◆ GIVEN DATA:

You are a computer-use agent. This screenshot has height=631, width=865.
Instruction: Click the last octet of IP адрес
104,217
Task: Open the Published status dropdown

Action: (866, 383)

◆ WHAT IS EXPECTED:
Set down each entry again, exactly as written.

◆ EXERCISE RESPONSE:
You are a computer-use agent. This screenshot has height=631, width=865.
Instruction: Click the last octet of IP адрес
104,217
Task: Open the Published status dropdown

Action: (866, 383)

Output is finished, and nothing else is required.